It’s Pi Day, and yesterday I saw a tweet from Mathematics Mastery, my sister-in-law’s brain child, which pointed out that the number zero does not occur in the first 31 digits of pi. I wondered “what’s the chances of that?” and then realised it was a fine example to get students of statistics to think through. Not because the probability is difficult to work out, but because the model and assumptions are not obvious. Pi is a transcendental number, meaning that it was discovered by Walt Whitman, or something like that. All the symbols 0-9 appear without any pattern, so the chance that a particular digit is a particular symbol is 0.1. The chance it’s not “0” is 0.9, and the 30 that follow are independent and identically distributed, so that comes to 3.8% But you’d be just as surprised to find that “3” does not appear. Or “8”. There was nothing special *a priori* about “0”. Students will hopefully spot this if you have shown them real-life examples like “women wear red or pink shirts when they ovulate“. (Your alarm bells might start going here, detecting an approaching rant about the philosophy of inference, but relax. I’m giving you a day off.) So we crunch up some nasty probability theory (if you’ve taught them that sort of stuff) and get the chance of one or more symbols being completely absent at just over 38%. Then you can subtract some unpleasant multiple absences and get back to about 34%, or just simulate it!:

iter<-1000000 pb<-txtProgressBar(min=1,max=iter,style=3) count<-matrix(NA,iter,10) for (i in 1:iter) { setTxtProgressBar(pb,i) x<-floor(9.99999*runif(31)) for (j in 1:10) count[i,j]<-sum(x==(j-1)) } close(pb) noneofone<-apply(count==0,1,sum) table(noneofone)

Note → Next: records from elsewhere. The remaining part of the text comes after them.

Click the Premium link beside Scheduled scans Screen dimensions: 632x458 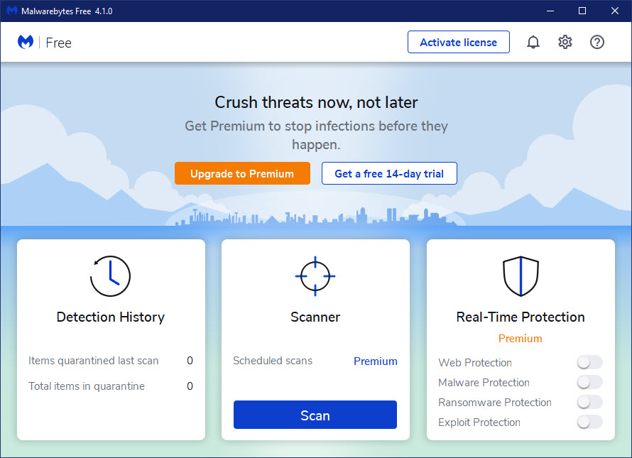[376, 361]
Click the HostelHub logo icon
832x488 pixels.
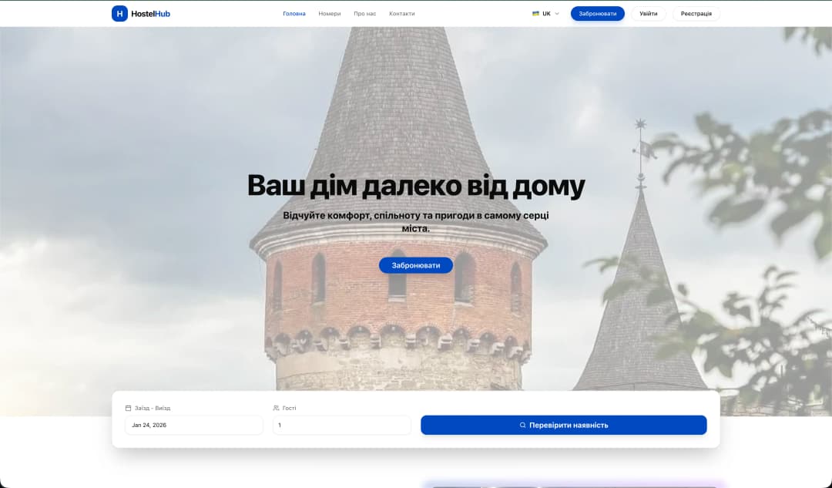119,13
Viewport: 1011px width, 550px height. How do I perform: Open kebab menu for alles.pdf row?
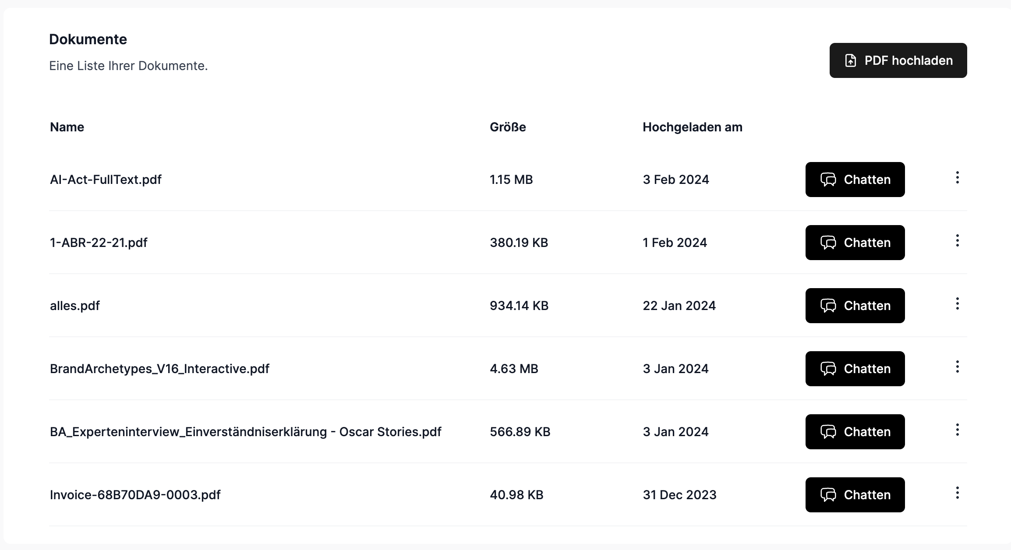[x=957, y=304]
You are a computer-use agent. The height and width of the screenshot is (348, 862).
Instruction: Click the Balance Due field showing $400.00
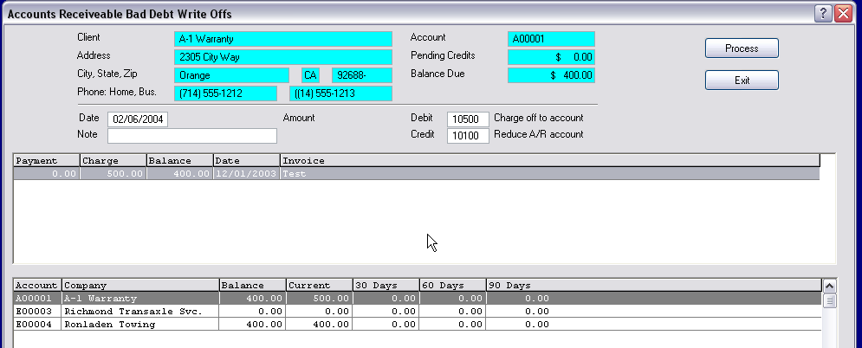[x=551, y=75]
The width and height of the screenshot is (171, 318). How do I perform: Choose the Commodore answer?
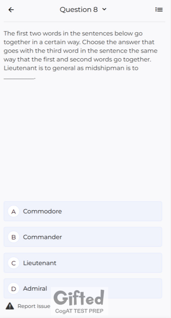pos(83,211)
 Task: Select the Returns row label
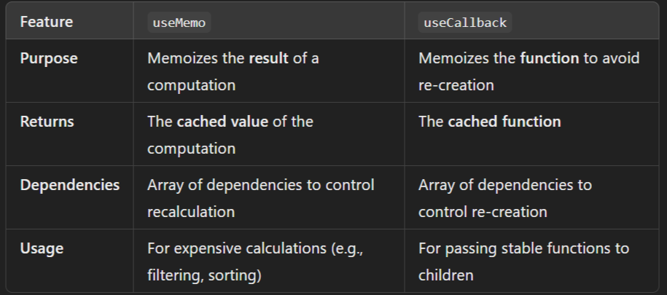tap(47, 122)
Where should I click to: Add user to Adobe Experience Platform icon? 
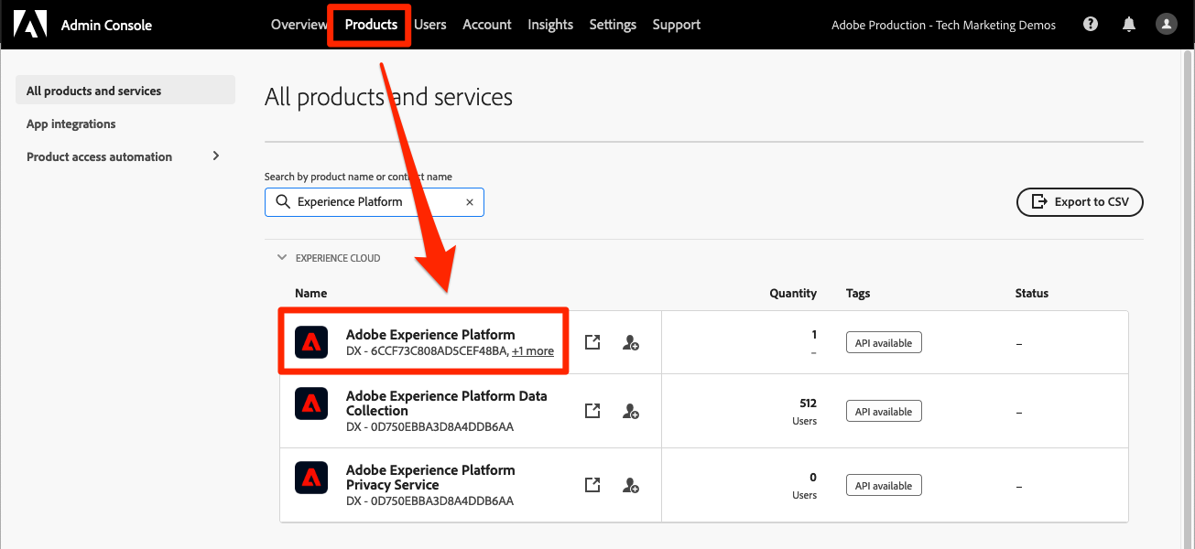click(630, 342)
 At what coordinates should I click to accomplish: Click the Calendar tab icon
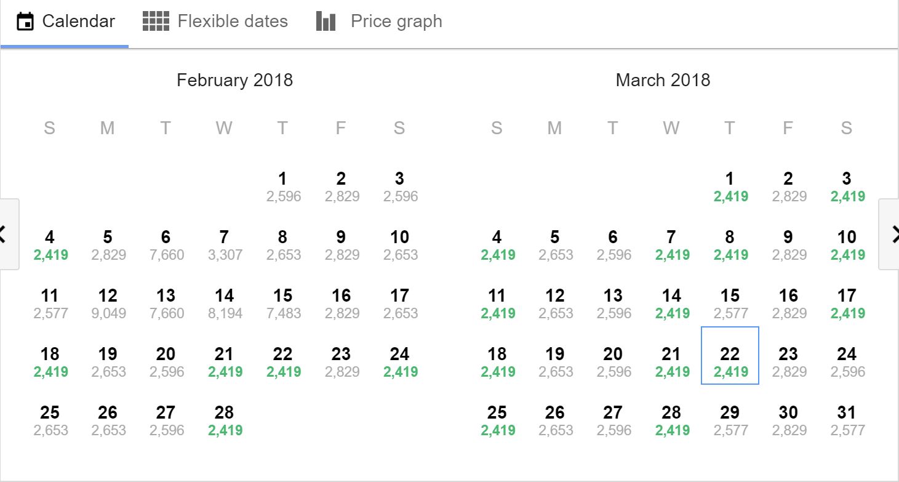point(25,22)
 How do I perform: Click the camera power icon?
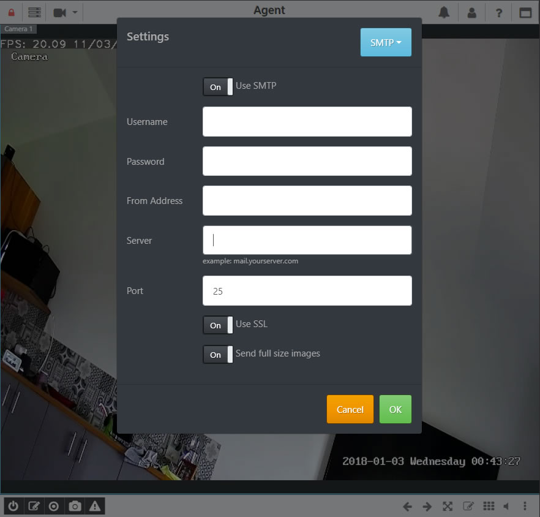pyautogui.click(x=13, y=506)
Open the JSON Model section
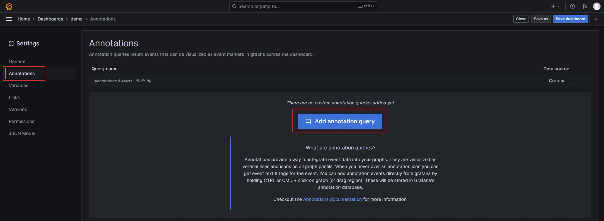The height and width of the screenshot is (221, 604). [x=22, y=133]
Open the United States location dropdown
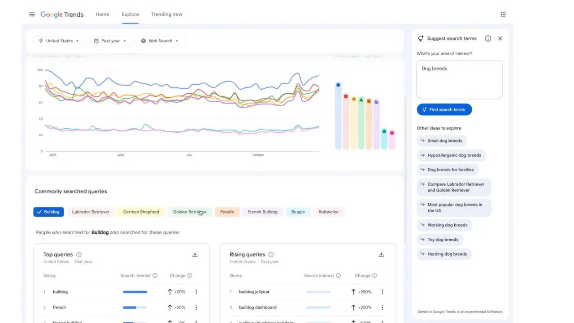The image size is (574, 323). [x=59, y=40]
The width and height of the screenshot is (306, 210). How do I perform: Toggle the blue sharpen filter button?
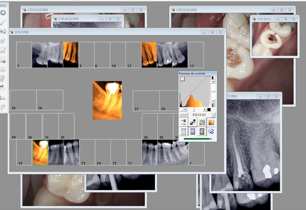pyautogui.click(x=193, y=131)
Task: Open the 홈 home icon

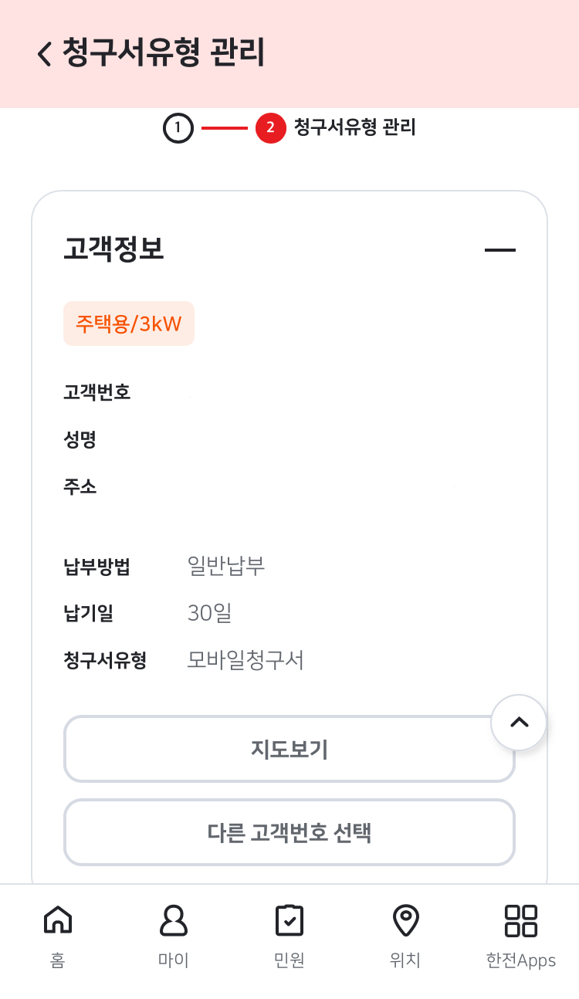Action: (x=58, y=920)
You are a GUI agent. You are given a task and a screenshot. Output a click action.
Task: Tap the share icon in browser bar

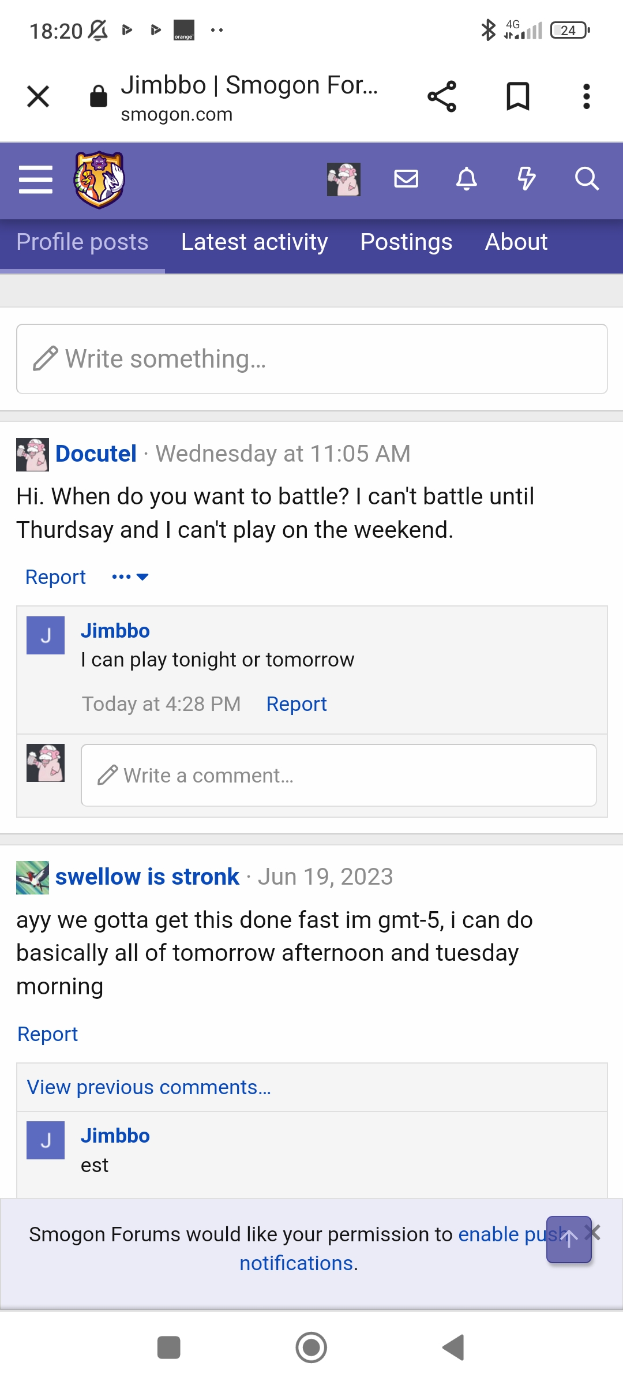pyautogui.click(x=442, y=96)
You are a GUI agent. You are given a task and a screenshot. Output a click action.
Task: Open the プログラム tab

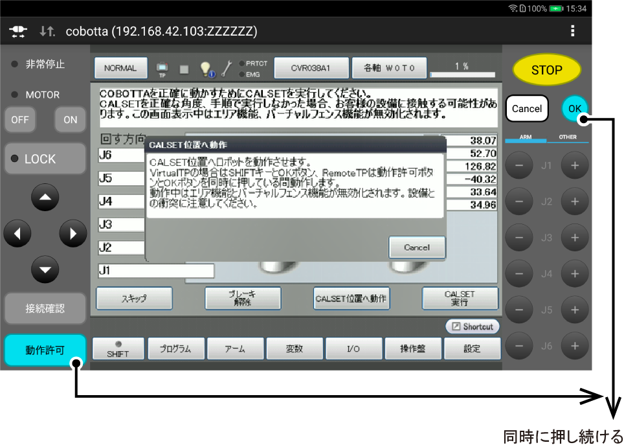[175, 348]
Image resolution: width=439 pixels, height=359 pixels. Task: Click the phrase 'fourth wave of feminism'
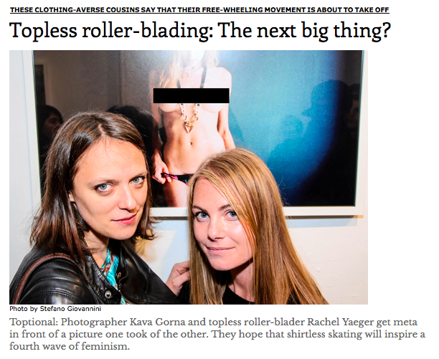pyautogui.click(x=68, y=346)
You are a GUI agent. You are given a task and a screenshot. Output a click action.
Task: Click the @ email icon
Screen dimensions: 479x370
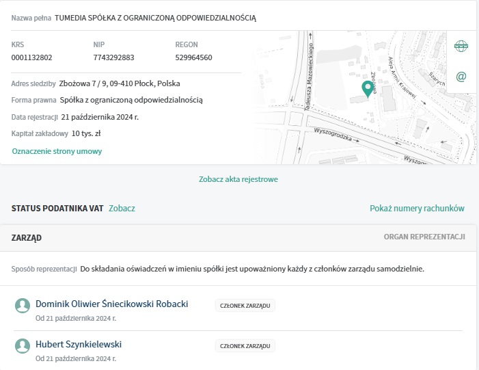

But there’s another issue, and I hope that someone in a class would come up with it. Why 31? That’s just because the 32nd was the first “0”. So isn’t that also capitalising on chance? Yes, I think it is. It is an exploratory look-see analysis that suddenly turned into a hard-nosed let’s-prove-something analysis because we got excited about a pattern. What we really need to examine is the chance of coming up with a n-free run of length 31 or greater, where n is any of the ten symbols we call numbers. This is starting to sound more like a hypothesis test now, and you can get students to work with a negative binomial distribution to get it, but the important message is not how to do this particular example, or that coincidences, being ill-defined *a priori*, happen a lot (though that’s important too: “million-to one chances crop up nine times out of ten”, wrote Terry Pratchett), but rather that our belief about the data-generating process determines how we analyse, and it is vital to stop and think about where they came from and why we believe that particular mental/causal model *before* diving into the eureka stuff.